### Aim of the exercise
What you return should match every entry, character for character.

### Material provided

■ ■ ■ ■ ■ ■ ■

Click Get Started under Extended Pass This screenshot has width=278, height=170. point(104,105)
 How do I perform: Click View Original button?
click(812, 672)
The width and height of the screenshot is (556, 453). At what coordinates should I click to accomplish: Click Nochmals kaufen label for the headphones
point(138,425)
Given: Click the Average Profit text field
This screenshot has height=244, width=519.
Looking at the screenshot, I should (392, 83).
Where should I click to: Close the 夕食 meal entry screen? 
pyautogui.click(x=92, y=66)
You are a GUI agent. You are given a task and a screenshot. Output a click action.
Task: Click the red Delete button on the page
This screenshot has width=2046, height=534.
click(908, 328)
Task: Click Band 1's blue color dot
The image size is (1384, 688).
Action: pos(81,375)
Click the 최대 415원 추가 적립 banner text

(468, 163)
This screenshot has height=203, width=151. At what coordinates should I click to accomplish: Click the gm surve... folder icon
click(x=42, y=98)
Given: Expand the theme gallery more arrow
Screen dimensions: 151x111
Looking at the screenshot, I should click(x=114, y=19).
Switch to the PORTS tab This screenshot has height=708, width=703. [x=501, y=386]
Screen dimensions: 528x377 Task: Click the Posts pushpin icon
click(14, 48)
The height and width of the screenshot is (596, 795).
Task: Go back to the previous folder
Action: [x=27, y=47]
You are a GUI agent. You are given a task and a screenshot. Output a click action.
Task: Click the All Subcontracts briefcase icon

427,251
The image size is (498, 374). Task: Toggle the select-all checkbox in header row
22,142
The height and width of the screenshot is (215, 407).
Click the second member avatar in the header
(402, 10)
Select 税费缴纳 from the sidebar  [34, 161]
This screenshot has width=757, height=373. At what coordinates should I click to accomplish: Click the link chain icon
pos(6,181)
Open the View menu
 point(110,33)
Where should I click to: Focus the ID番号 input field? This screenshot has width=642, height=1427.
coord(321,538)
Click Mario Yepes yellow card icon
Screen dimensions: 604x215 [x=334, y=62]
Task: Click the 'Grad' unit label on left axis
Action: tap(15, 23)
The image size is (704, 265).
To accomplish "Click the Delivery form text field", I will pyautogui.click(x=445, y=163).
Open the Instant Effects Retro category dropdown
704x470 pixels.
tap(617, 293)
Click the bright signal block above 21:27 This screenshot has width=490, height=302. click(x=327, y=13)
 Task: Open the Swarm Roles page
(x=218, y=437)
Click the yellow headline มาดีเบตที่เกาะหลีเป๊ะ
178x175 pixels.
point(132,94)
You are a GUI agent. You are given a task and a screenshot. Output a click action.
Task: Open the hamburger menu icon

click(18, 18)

■ ■ ■ ■ ■ ■ ■

### Solution
Click Get Started under Extended Pass This screenshot has width=278, height=170. point(104,105)
 How do I perform: Click View Original button?
click(812, 672)
The width and height of the screenshot is (556, 453). At what coordinates should I click to accomplish: Click Nochmals kaufen label for the headphones
point(138,425)
Given: Click the Average Profit text field
This screenshot has height=244, width=519.
Looking at the screenshot, I should (392, 83).
Where should I click to: Close the 夕食 meal entry screen? 
pyautogui.click(x=92, y=66)
You are a GUI agent. You are given a task and a screenshot. Output a click action.
Task: Click the red Delete button on the page
This screenshot has width=2046, height=534.
click(908, 328)
Task: Click Band 1's blue color dot
The image size is (1384, 688).
Action: pos(81,375)
Click the 최대 415원 추가 적립 banner text

(468, 163)
This screenshot has height=203, width=151. At what coordinates should I click to accomplish: Click the gm surve... folder icon
click(x=42, y=98)
Given: Expand the theme gallery more arrow
Screen dimensions: 151x111
Looking at the screenshot, I should click(x=114, y=19).
Switch to the PORTS tab This screenshot has height=708, width=703. [x=501, y=386]
Screen dimensions: 528x377 Task: Click the Posts pushpin icon
click(14, 48)
The height and width of the screenshot is (596, 795).
Task: Go back to the previous folder
Action: [x=27, y=47]
You are a GUI agent. You are given a task and a screenshot. Output a click action.
Task: Click the All Subcontracts briefcase icon

427,251
The image size is (498, 374). Task: Toggle the select-all checkbox in header row
22,142
The height and width of the screenshot is (215, 407).
Click the second member avatar in the header
(402, 10)
Select 税费缴纳 from the sidebar  [34, 161]
This screenshot has width=757, height=373. At what coordinates should I click to accomplish: Click the link chain icon
pos(6,181)
Open the View menu
 point(110,33)
Where should I click to: Focus the ID番号 input field? This screenshot has width=642, height=1427.
coord(321,538)
Click Mario Yepes yellow card icon
Screen dimensions: 604x215 [x=334, y=62]
Task: Click the 'Grad' unit label on left axis
Action: tap(15, 23)
The image size is (704, 265).
To accomplish "Click the Delivery form text field", I will pyautogui.click(x=445, y=163).
Open the Instant Effects Retro category dropdown
704x470 pixels.
tap(617, 293)
Click the bright signal block above 21:27 This screenshot has width=490, height=302. click(x=327, y=13)
 Task: Open the Swarm Roles page
(x=218, y=437)
Click the yellow headline มาดีเบตที่เกาะหลีเป๊ะ
178x175 pixels.
point(132,94)
You are a GUI agent. You are given a task and a screenshot. Output a click action.
Task: Open the hamburger menu icon

click(18, 18)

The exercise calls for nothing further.